_RECORDS FOR PROCESSING_

* * * * *

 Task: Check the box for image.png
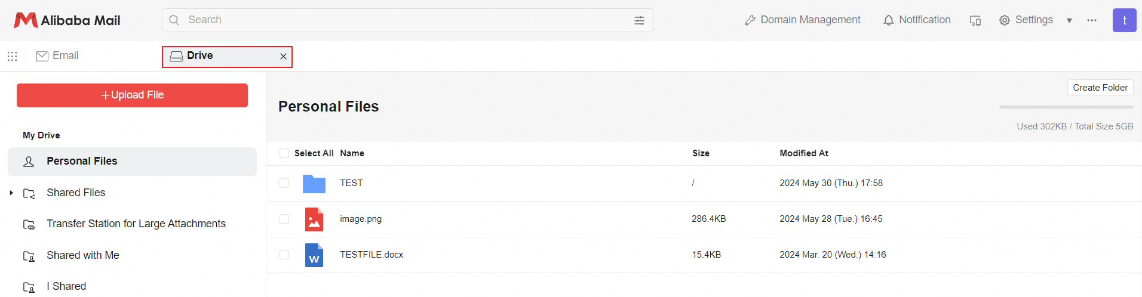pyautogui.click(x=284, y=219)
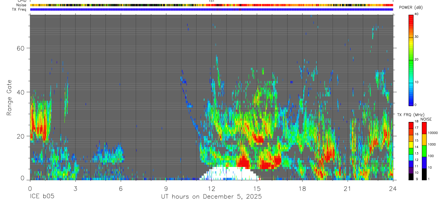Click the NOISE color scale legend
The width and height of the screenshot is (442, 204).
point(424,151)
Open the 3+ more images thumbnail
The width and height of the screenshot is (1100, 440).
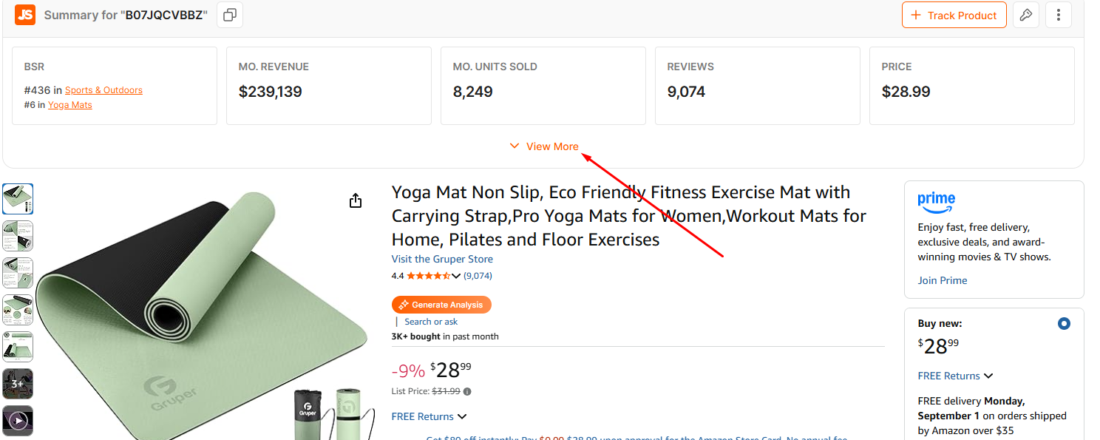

* * * * *

Could you copy every line of the entries above word for word, omitting the pictures?

 Task: Check the box for image.png
pyautogui.click(x=284, y=219)
Click the NOISE color scale legend
The width and height of the screenshot is (442, 204).
point(424,151)
Open the 3+ more images thumbnail
The width and height of the screenshot is (1100, 440).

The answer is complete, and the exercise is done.